Кристина протянула дрожащую руку. Концентрация. Воспоминание о своей новой сути. Боль, превращённая в силу. Из её ладони, с более тихим, шкршащим звуком, выдвинулось её собственное щупальце. Оно было тоньше, изящнее, чем у Оксаны, и отливало белым металлом с алым прожилками.

Ещё одна крыса, привлеченная смертью сородича, показалась из щели. Кристина замерла. Потом её щупальце рванулось вперёд. Оно было немного неточным, задело крысу лишь по касательной, отчего та взвизгнула и попыталась бежать. Но Кристина сконцентрировалась. Второй удар был точным и молниеносным. Острие пронзило крысу.

И тут Кристину накрыло. Ни капли не упало. Это был взрыв жизни, тёплой, дикой, неистовой. Энергия влилась в неё, словно раскалённый нектар, заполняя каждую пустоту, каждую трещину, оставленную двадцатью годами небытия. Она вскрикнула — не от ужаса, а от наслаждения и шока. Тело крысы исчезло, обратившись в энергию и горсть пыли.

Гонщица стояла, тяжело дыша, чувствуя, как по её новому, стальному позвоночнику бегут разряды силы. Она больше не была призраком. Она была полна силы. Жива. Хоть и по-своему.

Оксана одобрительно кивнула.

— Хорошо. Теперь ты настоящая Гонщица. Запомни правила: нейтралитет в «Добермане», слепое повиновение Волхвам, никакой охоты на людей без приказа. У нас тоже есть старшая, познакомлю. И следи за уровнем заряда. Голодная Гонщица — мёртвая Гонщица и угроза для всех.

Кристина кивнула, ещё не в силах говорить. Её глаза, теперь яркие и ясные, горели новым, решительным светом. Она посмотрела на свою руку, которая снова выглядела человеческой, но в ней чувствовалась скрытая теперь мощь — цепь с острым жалом. Кристина больше не человек, которого нет. Она — тот, кто едет.

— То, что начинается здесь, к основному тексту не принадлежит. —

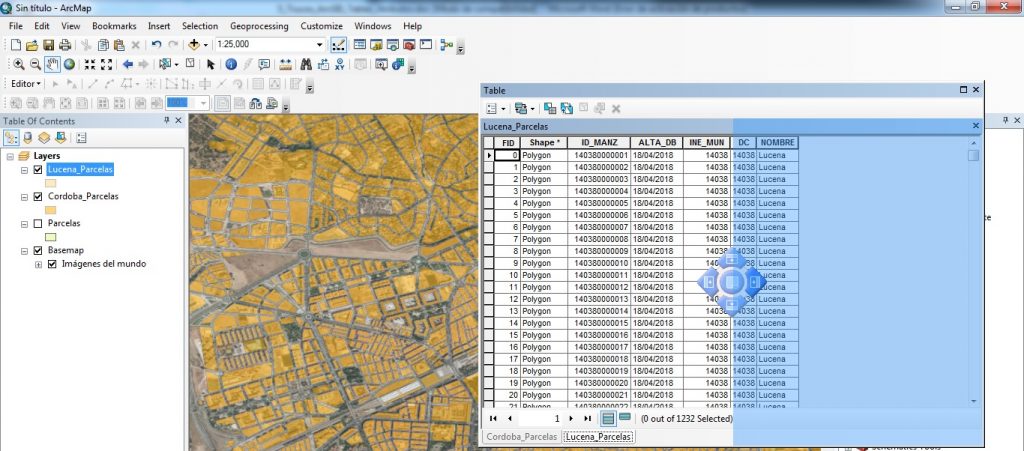Open the Editor toolbar menu button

— Спасибо, — тихо сказала она Оксане.

Та лишь пожала плечами.

— Не благодари. Трубе нужны были колеса. Теперь они у неё есть. Поехали, новичок. Тебя ждёт первое задание.

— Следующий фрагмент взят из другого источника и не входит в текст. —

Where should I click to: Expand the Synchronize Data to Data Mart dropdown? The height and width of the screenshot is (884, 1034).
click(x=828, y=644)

Гонщицы вышли из гаража — одна в облике девушки в кожаной куртке, другая — в скромном ситцевом платье, которое теперь было лишь удобной маскировкой. Но под этой маскировкой обе скрывали рёв моторов, блеск стали и голод, который уже никогда не утолить обычной едой. Они служили Трубе. И Труба, ненасытная и вечная, была довольна.